─── ROWS
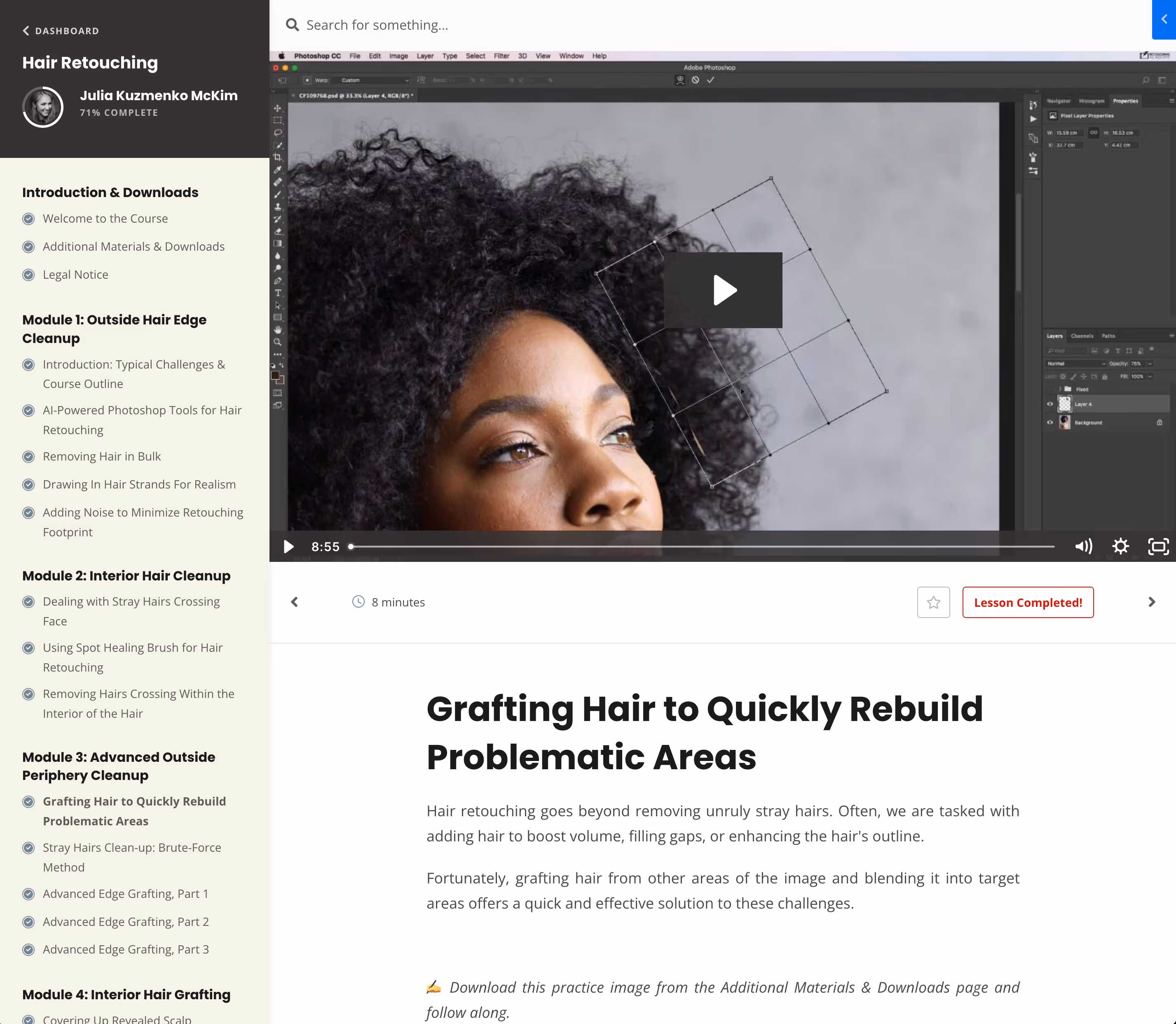Click the Lesson Completed! button
Viewport: 1176px width, 1024px height.
coord(1028,602)
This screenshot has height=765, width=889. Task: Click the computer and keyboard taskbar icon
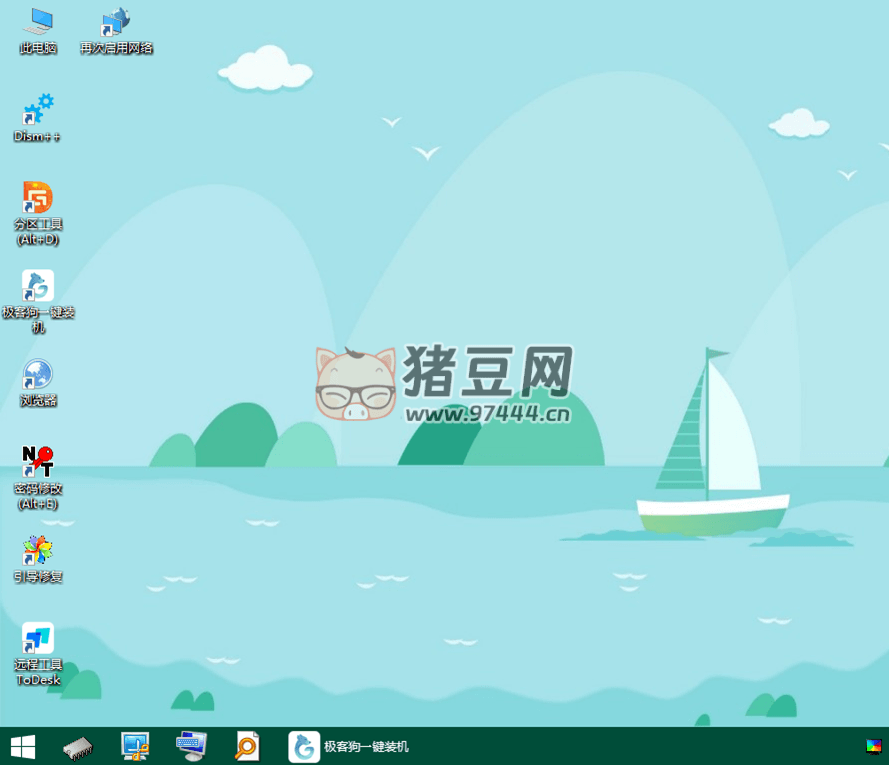click(190, 746)
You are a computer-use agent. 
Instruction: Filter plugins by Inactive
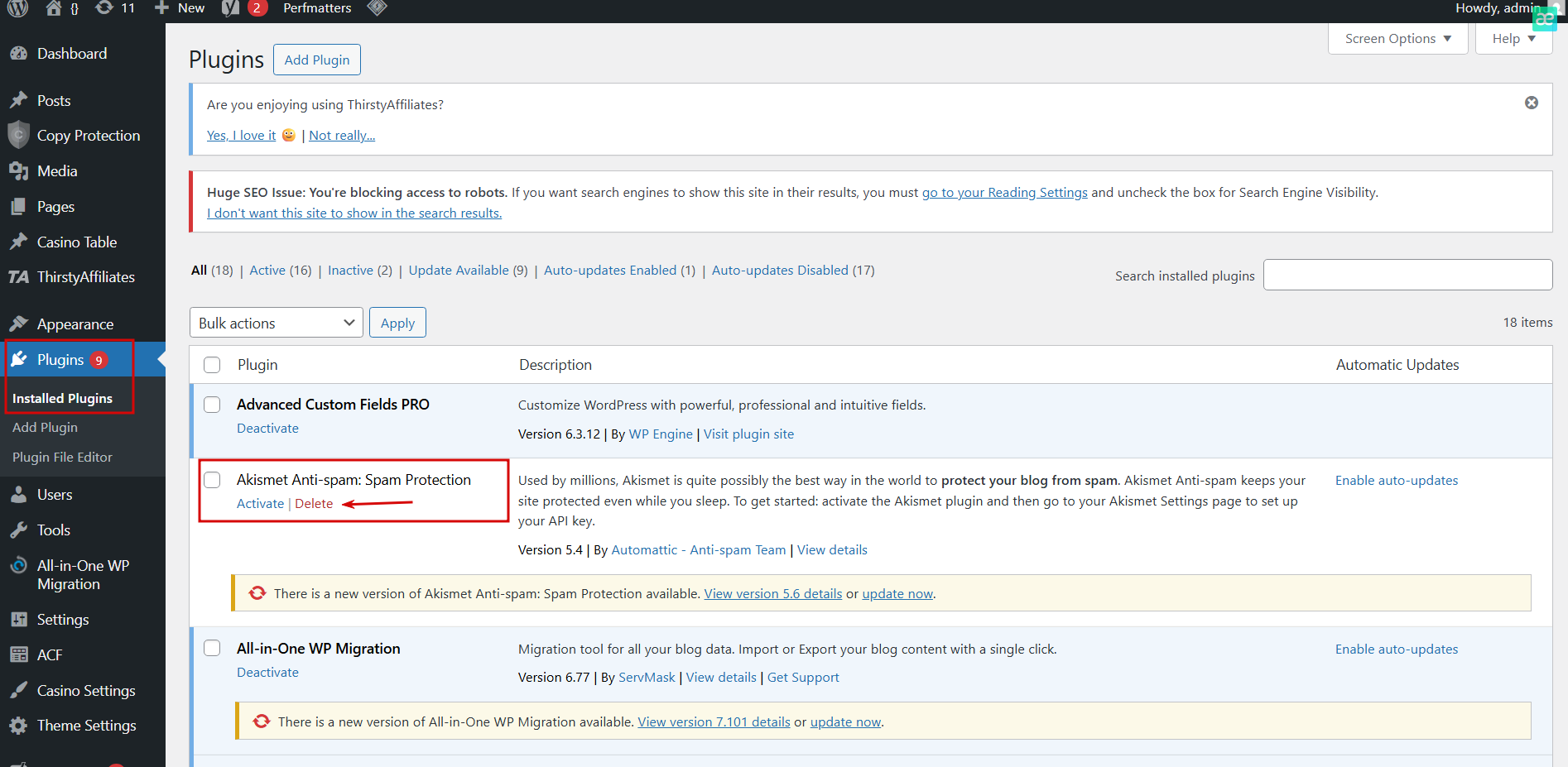tap(350, 271)
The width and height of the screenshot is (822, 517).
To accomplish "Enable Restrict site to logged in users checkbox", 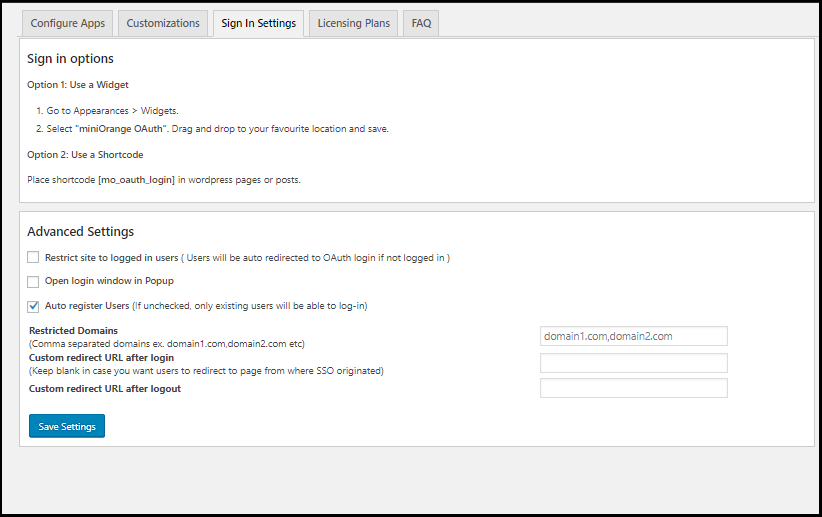I will (34, 258).
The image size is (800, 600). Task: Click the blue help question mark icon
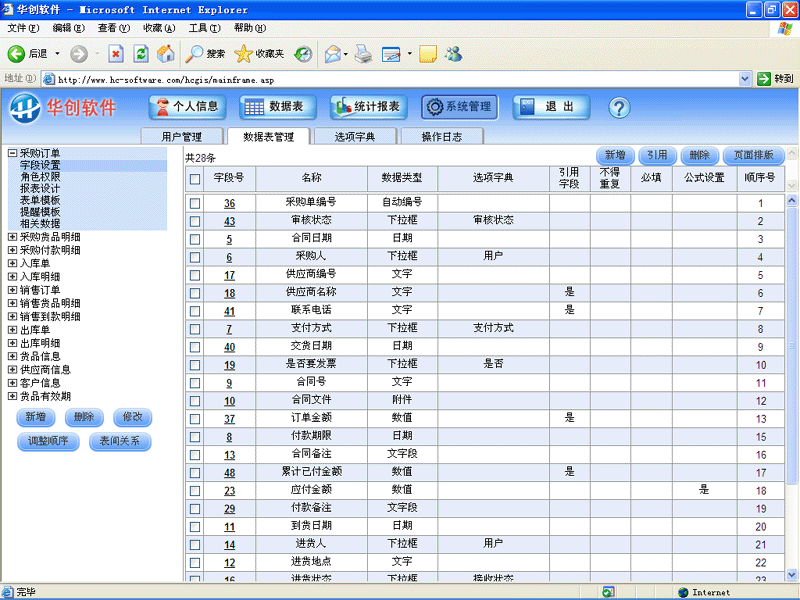click(618, 107)
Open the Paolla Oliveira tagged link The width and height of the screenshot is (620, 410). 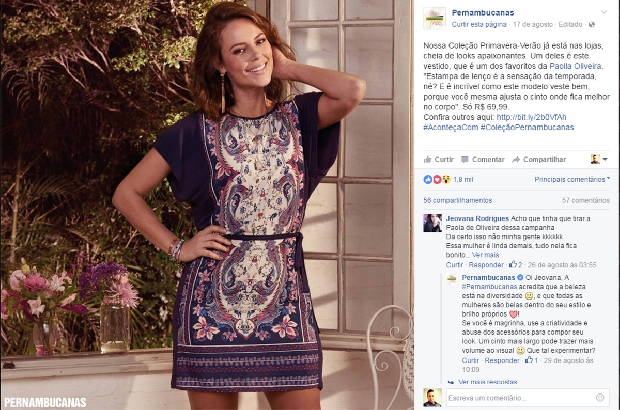point(575,66)
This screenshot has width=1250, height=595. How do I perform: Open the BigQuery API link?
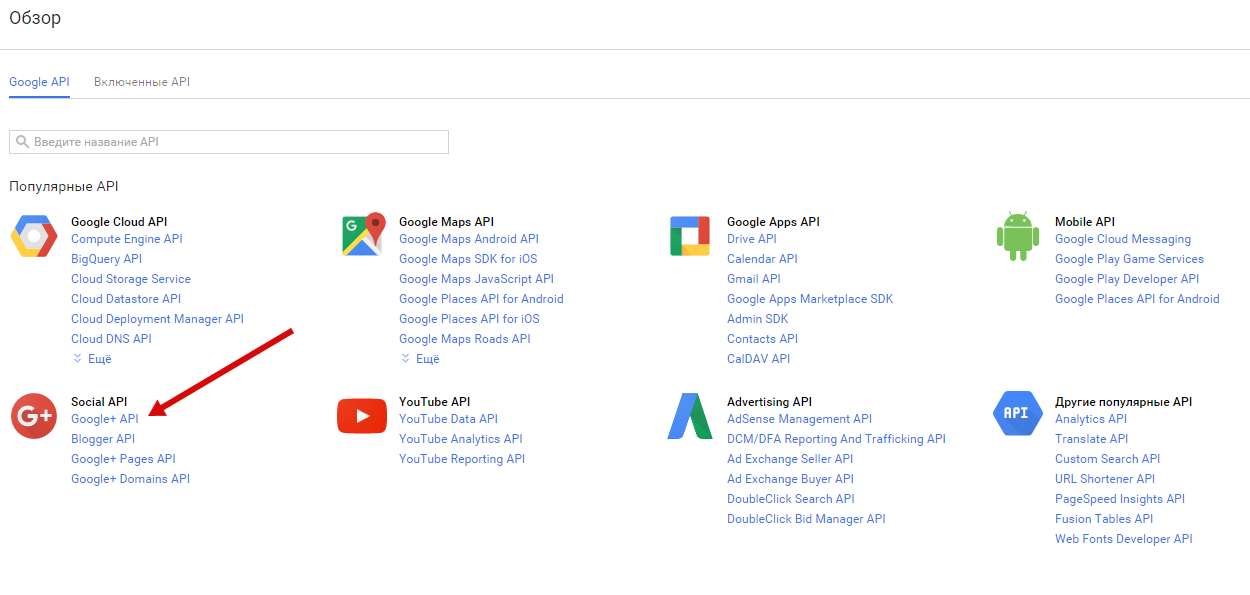[106, 259]
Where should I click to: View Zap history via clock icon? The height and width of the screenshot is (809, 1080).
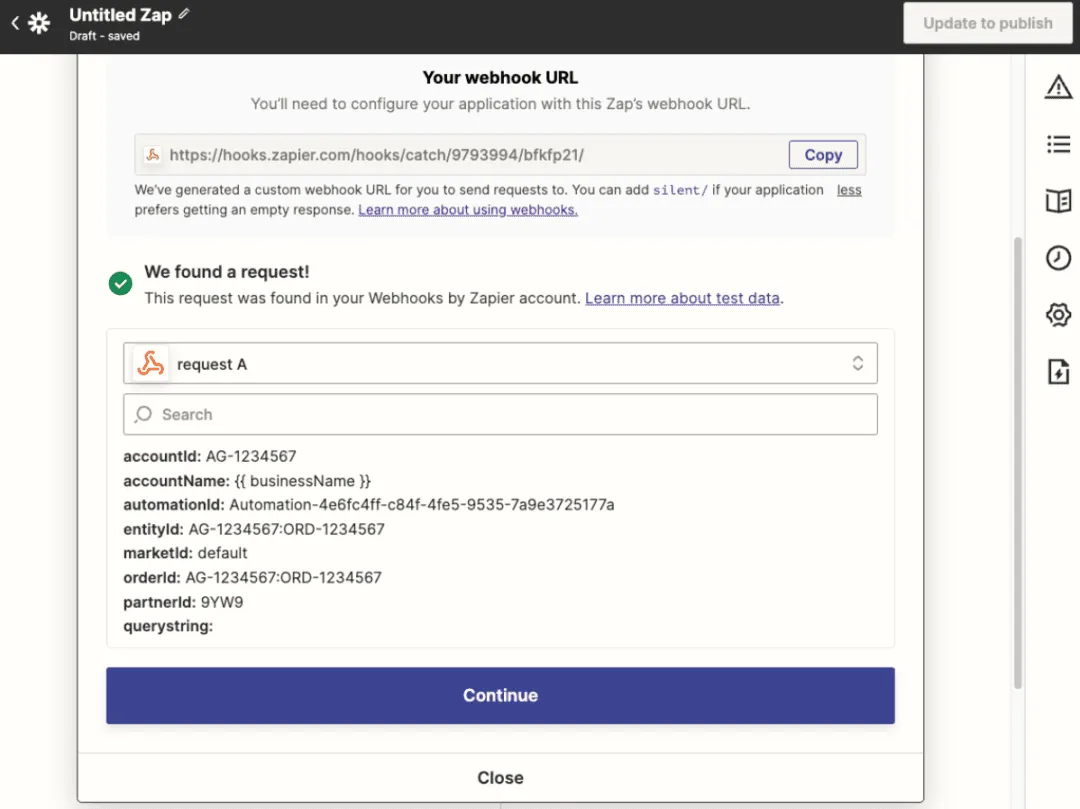pos(1058,257)
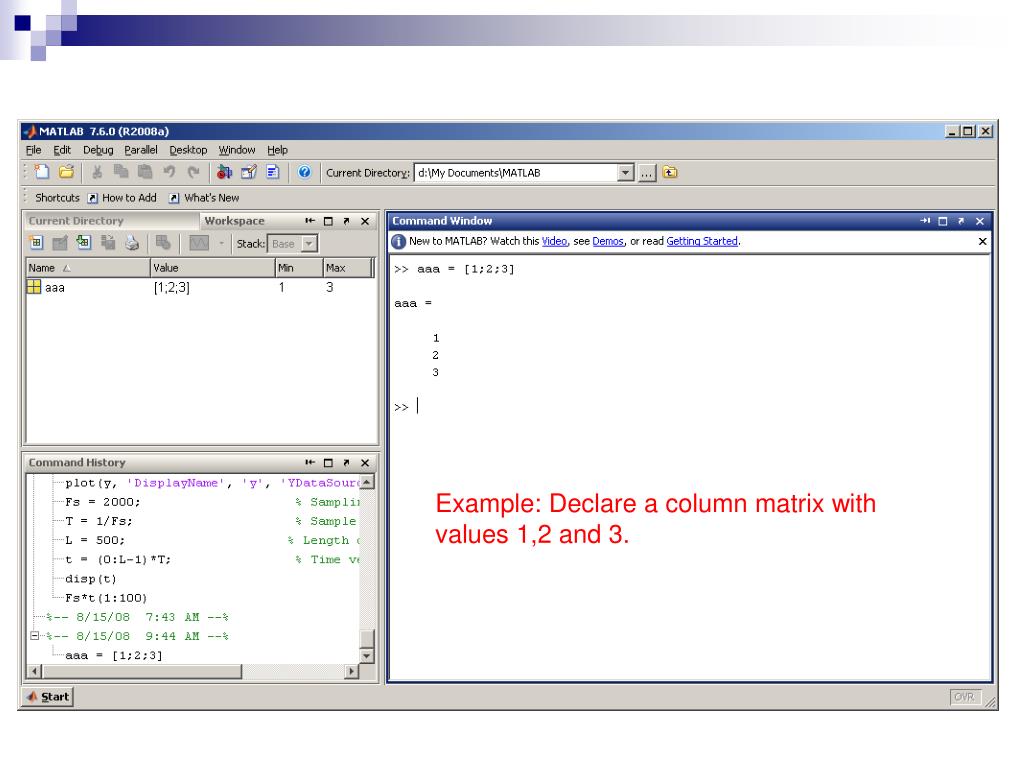Collapse the 8/15/08 9:44 AM history group
This screenshot has height=768, width=1024.
coord(35,636)
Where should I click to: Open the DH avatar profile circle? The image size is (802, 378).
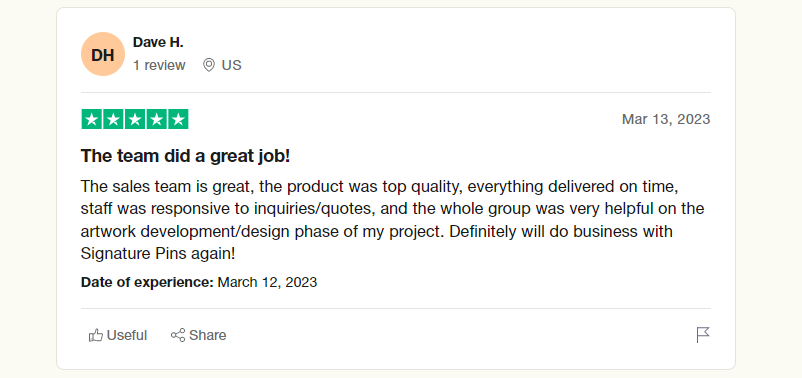pyautogui.click(x=103, y=54)
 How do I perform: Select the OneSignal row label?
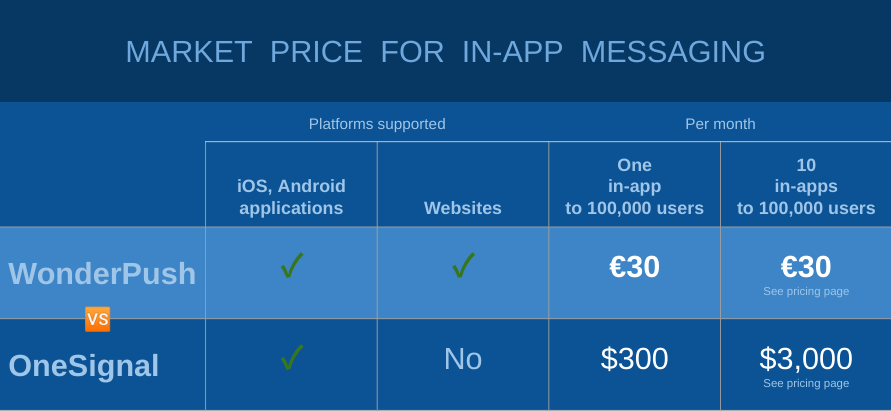84,366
──────
▶ [YOUR GOAL]
Can you give the lines of the material as a JSON list of strings, one string per line and blank lines skipped, starting with the line that contains "Where should I click to: View" and continuing through the end of the material? Leave the pictures out.

▶ [COMPLETE OUTPUT]
[
  "Where should I click to: View Zap history via clock icon? The height and width of the screenshot is (809, 1080).",
  "pos(1058,257)",
  "Collapse the 8/15/08 9:44 AM history group",
  "This screenshot has height=768, width=1024.",
  "coord(35,636)",
  "Where should I click to: Open the DH avatar profile circle? The image size is (802, 378).",
  "pyautogui.click(x=103, y=54)",
  " How do I perform: Select the OneSignal row label?",
  "84,366"
]